Énoncé
Répondez à ces questions sur l'extrait consacré au système de santé :
(a) Pendant que la monnaie restait stable, quel prix augmentait ?
(b) Sur quels deux axes ont porté les premières mesures en santé prises après la crise ?
(c) Dans quels centres les enfants devaient-ils faire leurs consultations et vaccinations pour que leur famille reçoive la somme versée par le programme-phare ?

Extrait fourni

════════════════

Cette réforme n’a pu être finalisée pour des raisons politiques et pour la pression de certains secteurs corporatistes qui y voyaient leurs intérêts affectés. Mais elle a eu un impact négatif sur l’accès des plus pauvres à la santé et sur les conditions et salaires des travailleurs du secteur car prônant une productivité incompatible avec la nature de leur tâche. Pendant que la monnaie restait stable, le prix des médicaments augmentait, augmentant ainsi les dépenses des foyers en soins de santé.
Pendant ce temps, l’augmentation du chômage affecta les revenus des œuvres sociales dépendantes des contributions salariales. L’appauvrissement des couches moyennes les obligea à renoncer à leurs assurances privées. Toute cette population fut absorbée par un système public sous-financé, qui a montré être l’unique système structurellement anticyclique en période de crise aiguë. Les systèmes assurantiels sociaux et privés ont montré une diminution de la couverture au moment même où les conditions de vie de de santé de la population empiraient.
Les premières mesures en santé ultérieures à la crise se sont faites sur deux axes : la politique des médicaments et le renforcement de la capacité de régulation du gouvernement national pour établir les axes des politiques de santé dans les provinces. S’est mis en place la gratuité des médicaments au niveau de la première ligne et l’obligation de la prescription par ordonnance pour les médicaments vendus en pharmacie. Les dépenses publiques en santé ont connu une augmentation progressive. Un des programme-phare, qui versait une somme par enfant aux familles dont le chef de foyer était sans emploi formel, était conditionné au fait que les enfants fassent leurs consultations et vaccinations dans les centres d’Attention Primaire en Santé (APS).
Il y eut également des avancées législatives comme la réglementation des assurances privées, la loi sur les droits des patients, celles sur la santé reproductive et sur la santé mentale, etc. Ce sont des politiques qui tendent à favoriser l’attention primaire. D’un autre côté, il y eut une diminution des prestations assurées par la sécurité sociale, celle-ci étant déclarée en état d’urgence. Ces changements ont fait apparaitre de nouveaux acteurs, comme ceux visant la production publique de médicaments de base ou ceux qui ont obtenu une loi avancée sur les droits des patients psychiatriques. Cependant, la structure fragmentée et segmentée du système de santé est restée pratiquement intacte, laissant d’importantes inégalités d’accès à la santé selon les secteurs sociaux et les régions du pays.
Dans une course aux revenus, les acteurs corporatistes mettent des freins aux tentatives de réformes dans le secteur de la santé. Historiquement, ces acteurs ont été des obstacles à l’intégration du système, y compris lors des réformes néolibérales. Aujourd’hui, le débat s’articule entre ceux qui souhaitent un “marché régulé d’assurances de santé” - maintenant comme base le modèle assurantiel - et ceux qui défendent un système de santé intégré sous responsabilité de l’Etat, d’accès universel et basé sur le principe de la santé comme droit humain. La résolution de ce conflit n’est pas technique mais bien politique et dépend des forces et des acteurs en présence, dont les travailleurs du secteur et les usagers. Elle est également fondamentalement liée à la possibilité de construire une société plus égalitaire basée sur les droits humains et sociaux et non subordonnée à la tyrannie des marchés. Dans ce conflit, comme dans d’autres, la relation entre démocratie formelle institutionnalisée et démocratisation de la société par la participation directe, se fait jour.

════════════════

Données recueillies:
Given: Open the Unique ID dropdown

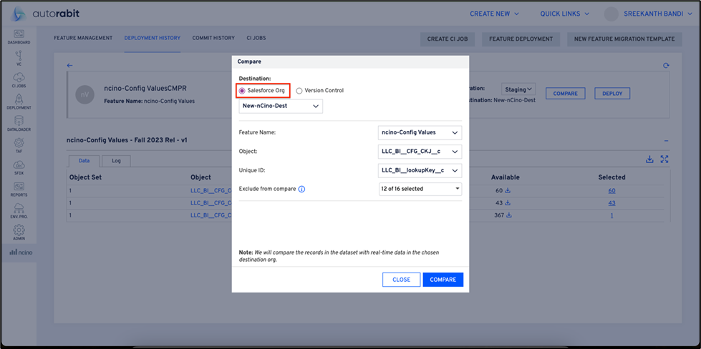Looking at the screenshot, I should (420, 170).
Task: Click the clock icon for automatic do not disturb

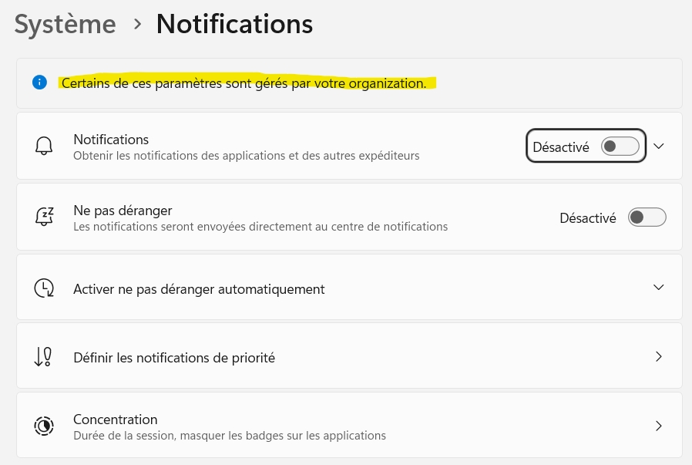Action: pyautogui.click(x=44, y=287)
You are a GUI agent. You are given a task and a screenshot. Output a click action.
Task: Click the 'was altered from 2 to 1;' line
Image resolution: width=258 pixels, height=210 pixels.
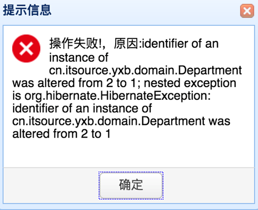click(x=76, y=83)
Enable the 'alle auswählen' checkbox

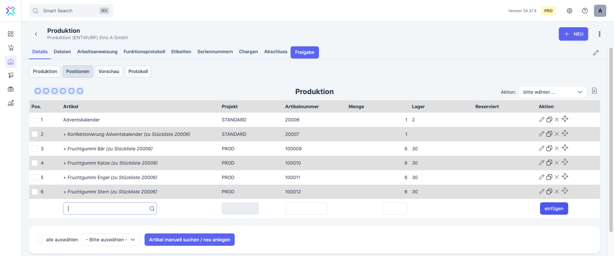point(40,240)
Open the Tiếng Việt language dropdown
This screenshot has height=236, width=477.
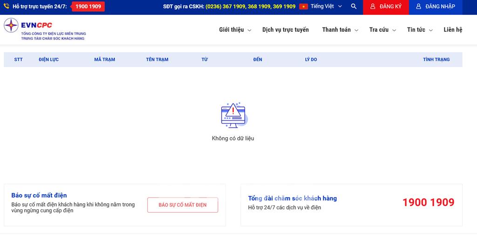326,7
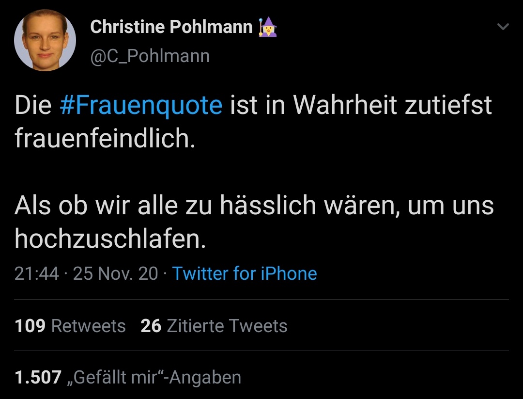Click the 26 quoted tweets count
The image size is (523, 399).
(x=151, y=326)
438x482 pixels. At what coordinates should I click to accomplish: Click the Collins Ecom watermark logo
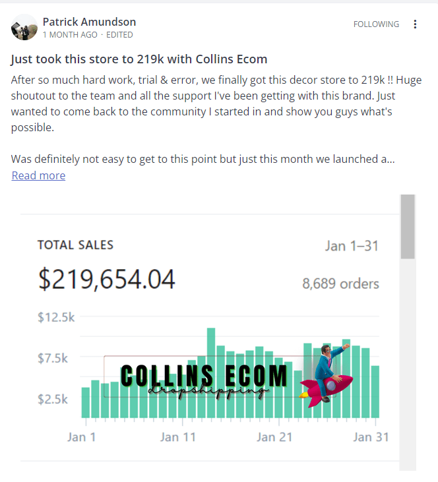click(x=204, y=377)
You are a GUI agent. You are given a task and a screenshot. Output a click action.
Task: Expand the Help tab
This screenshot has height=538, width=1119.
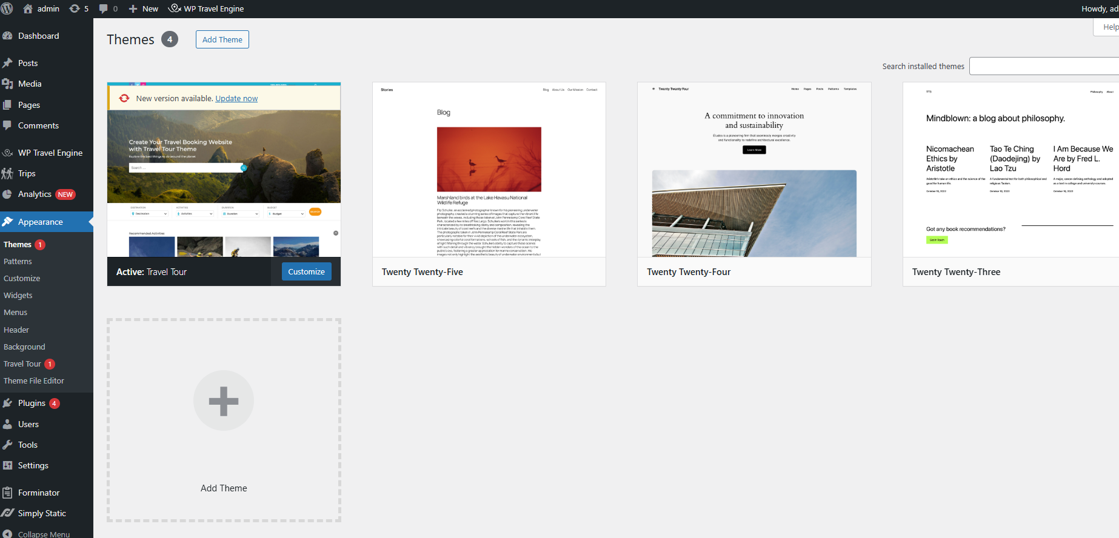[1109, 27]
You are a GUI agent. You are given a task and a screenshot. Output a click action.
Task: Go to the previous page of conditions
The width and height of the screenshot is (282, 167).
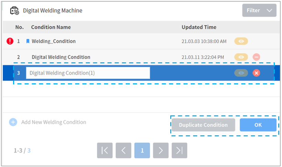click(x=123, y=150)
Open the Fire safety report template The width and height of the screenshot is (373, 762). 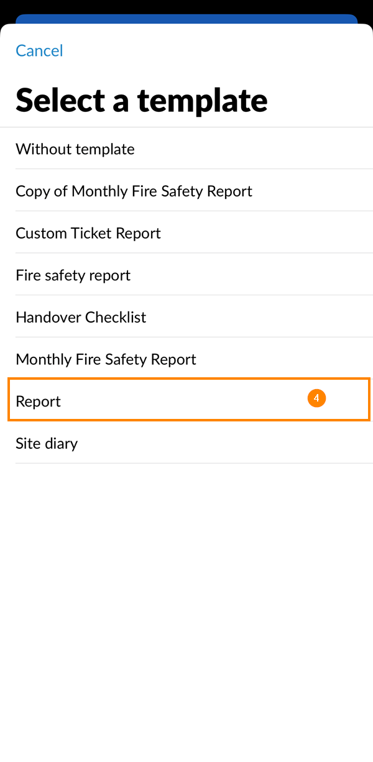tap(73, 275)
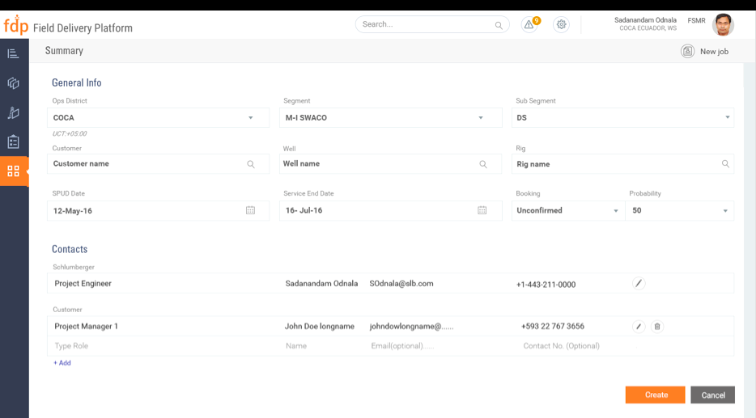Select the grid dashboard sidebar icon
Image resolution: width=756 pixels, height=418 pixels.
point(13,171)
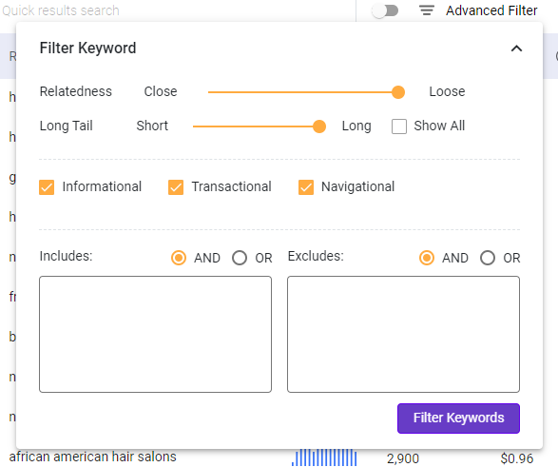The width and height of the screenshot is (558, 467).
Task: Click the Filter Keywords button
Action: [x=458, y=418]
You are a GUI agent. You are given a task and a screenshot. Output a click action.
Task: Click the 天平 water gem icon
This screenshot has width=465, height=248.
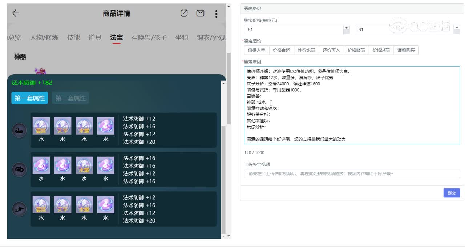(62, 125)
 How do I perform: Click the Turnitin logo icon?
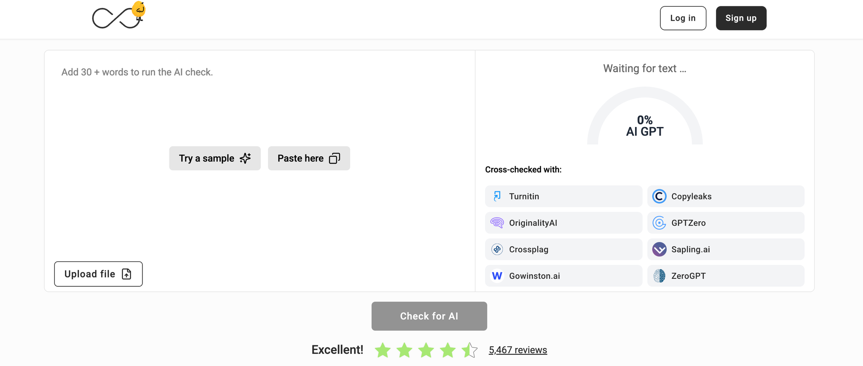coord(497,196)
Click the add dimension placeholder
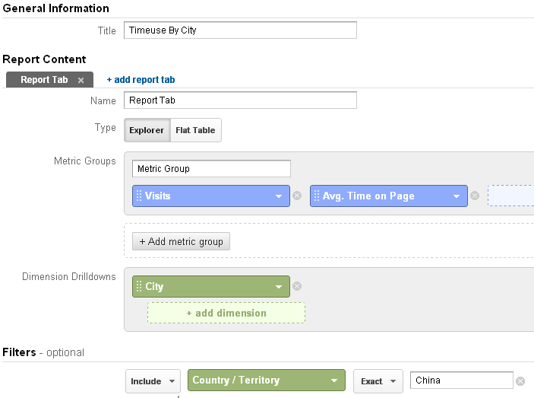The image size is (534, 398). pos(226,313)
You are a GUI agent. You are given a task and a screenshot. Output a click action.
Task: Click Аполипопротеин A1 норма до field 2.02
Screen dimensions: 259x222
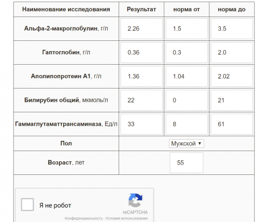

════════════════

Votre réponse
(a) Le prix des médicaments.
(b) La politique des médicaments et le renforcement de la capacité de régulation du gouvernement national pour établir les axes des politiques de santé dans les provinces.
(c) Dans les centres d'Attention Primaire en Santé (APS).